Will stands in the All Saints pulpit and looks out at his flock and finds himself lost for words. They are by turns mistrustful and eager: at times it seems they’re ready to run pell-mell into the everlasting arms, at others they eye him askance as if the Trouble has all been his doing. Someone somewhere has transgressed, that is the general consensus; and if the parson can’t be trusted to root out the wrongdoer things have come to a pretty pass.

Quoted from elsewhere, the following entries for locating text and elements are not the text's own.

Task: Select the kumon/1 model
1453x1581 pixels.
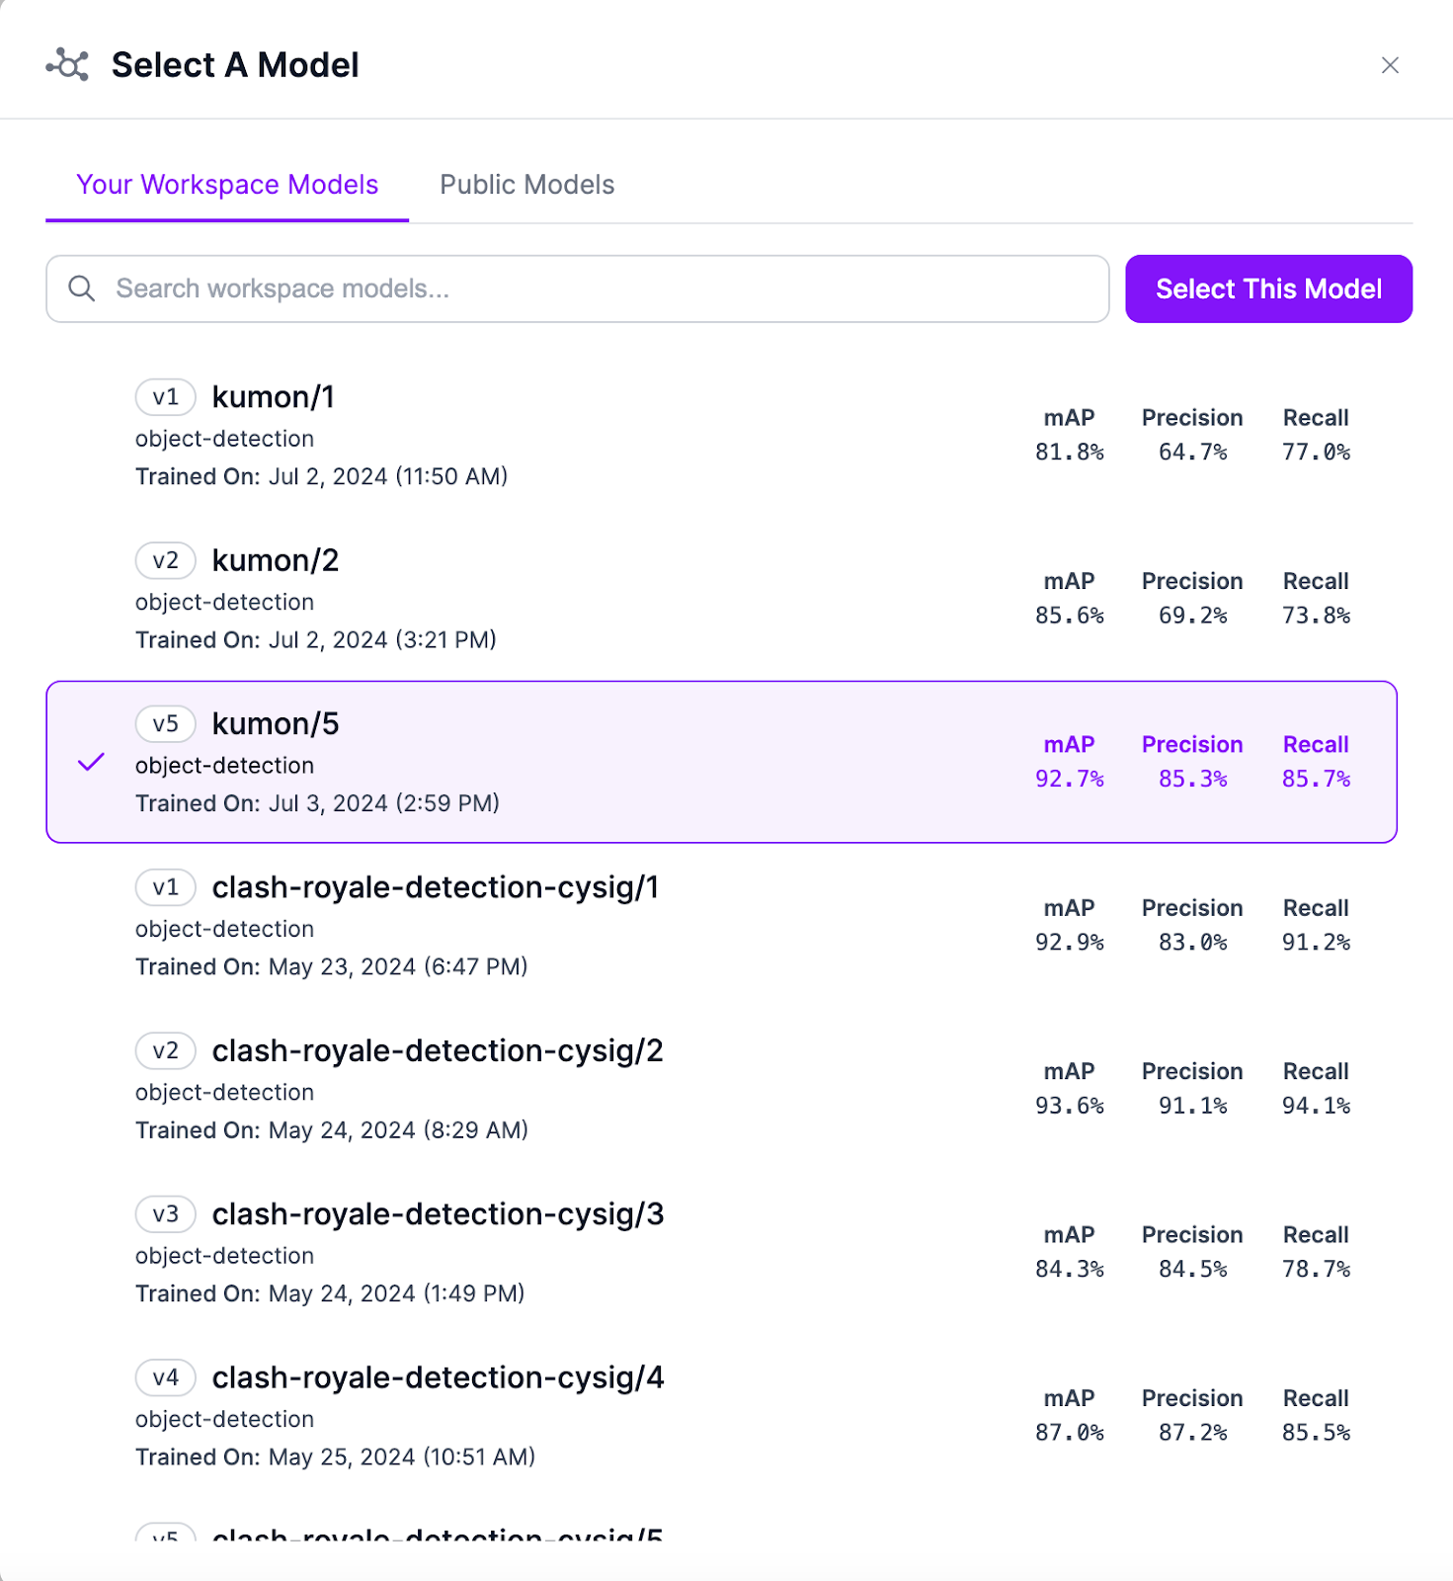Action: [274, 397]
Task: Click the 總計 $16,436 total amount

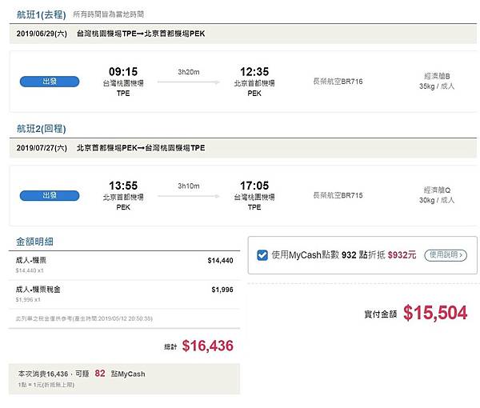Action: pos(208,346)
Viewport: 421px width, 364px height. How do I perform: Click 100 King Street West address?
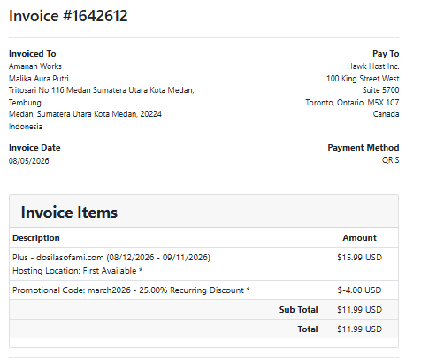363,79
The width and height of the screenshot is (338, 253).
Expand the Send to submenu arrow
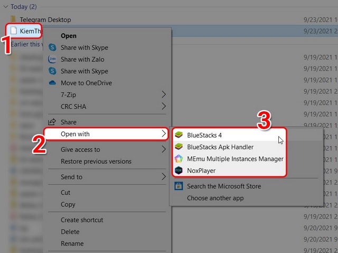pos(164,177)
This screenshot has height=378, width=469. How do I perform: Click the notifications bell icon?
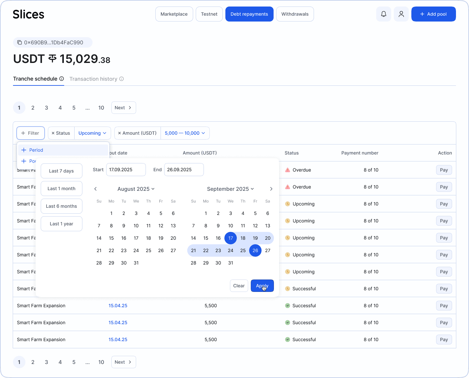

All the while he finds himself wavering like a compass needle between the South Pole and the North: his wife whom he loves and is the sanctioned source of all his joys; and Cora Seaborne, who is not, and what’s more brought him nothing but trouble. News of Luke’s catastrophe has reached him via Charles. Other clergy might’ve imagined this swift end to the surgeon’s career to have been as divinely intended as if it had been the almighty hand wielding the knife, since it delivers Stella from the threat of the scalpel. Will, of course, is not so backward in his thinking, but all the same it’s difficult not to feel they’ve been extended a period of grace: the brutal treatment once offered by Garrett – the diseased lung collapsed in its cavity – is now impossible, since no other surgeon in England would consent to it.

Without Cora, he finds his thoughts lack direction. What, after all, is the point of observing this, of encountering that, if he cannot tell her, and watch her laugh or frown in response? He finds himself restless, uneasy; often he grows exasperated with them both, for having permitted only a lapse in good manners (this is how he frames it to himself) to cut the knot between them. Perhaps she finds herself too enraptured by her wounded friend to recall the country parson with his ailing wife – brings him rich food he ought not to eat, learns to dress the cut, to tug silk stitches from the skin. He clothes her in white and seats her at the doctor’s feet, her head bent over his ruined hand, and is appalled to find himself envious. All the same (he thinks): soon enough a letter will pass either this way or that between town and country – it only remains to be seen who’ll be first to unfold a sheet of paper, to lick the nib of their pen.

Behind Stella Ransome’s ribs, tubercles are forming. If Cora could’ve seen them, they’d have put her in mind of the toadstones she collects on her mantelpiece. They send out scavenger cells; infection’s setting in. The blood vessels of her lungs are beginning to disintegrate and show themselves in scarlet flecks on her blue handkerchiefs.